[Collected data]

*** Block opens ***

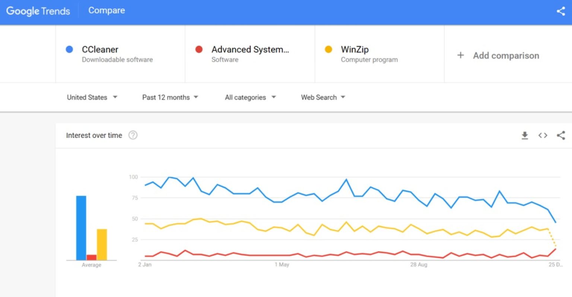Select the CCleaner search term
Image resolution: width=572 pixels, height=297 pixels.
coord(100,49)
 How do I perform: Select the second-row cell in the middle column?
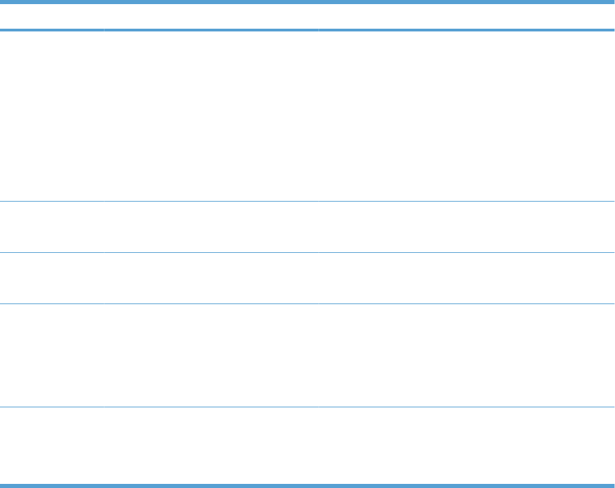[211, 227]
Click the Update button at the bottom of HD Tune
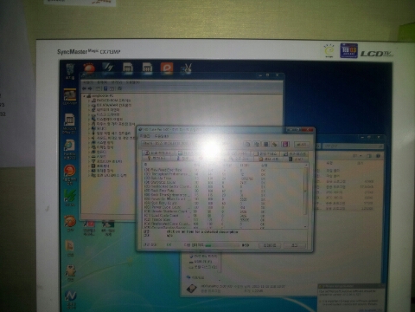This screenshot has width=415, height=312. [x=270, y=245]
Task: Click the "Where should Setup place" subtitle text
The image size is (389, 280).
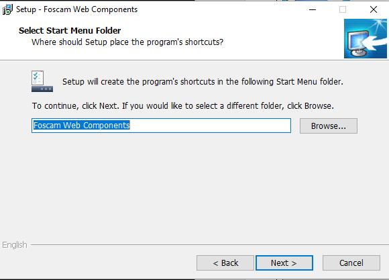Action: [x=127, y=42]
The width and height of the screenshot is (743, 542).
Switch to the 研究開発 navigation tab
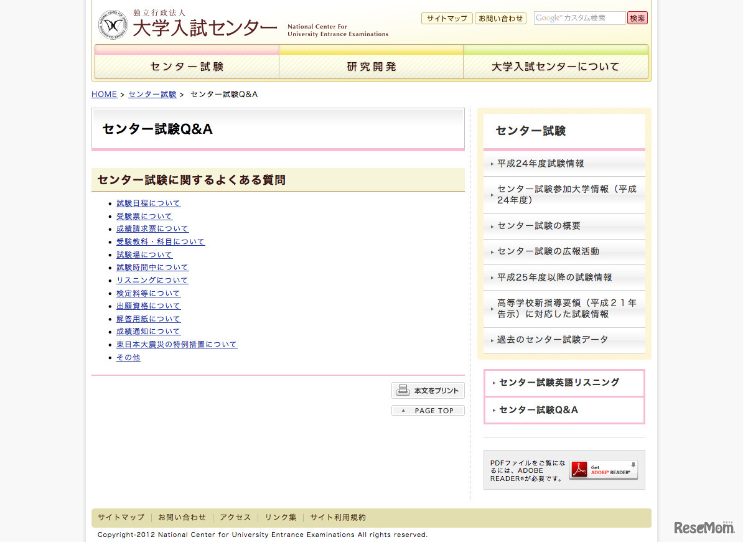(x=370, y=65)
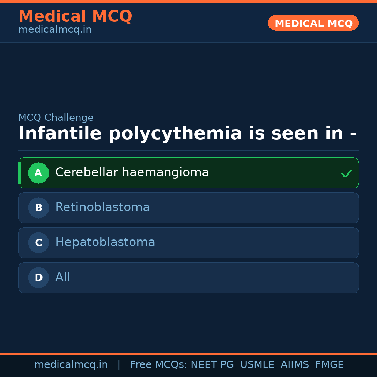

*** Block closes ***

Work item
Hand back exactly the lines from the one with "How do I perform: Select" through the last line of the data above, both ends included, with every picture left out.

Solved exercise
 How do I perform: Select the second-row cell in the middle column?
[211, 227]
Click the Update button at the bottom of HD Tune
This screenshot has width=415, height=312. [x=270, y=245]
Task: Click the "Where should Setup place" subtitle text
The image size is (389, 280).
Action: [x=127, y=42]
The width and height of the screenshot is (743, 542).
Switch to the 研究開発 navigation tab
(x=370, y=65)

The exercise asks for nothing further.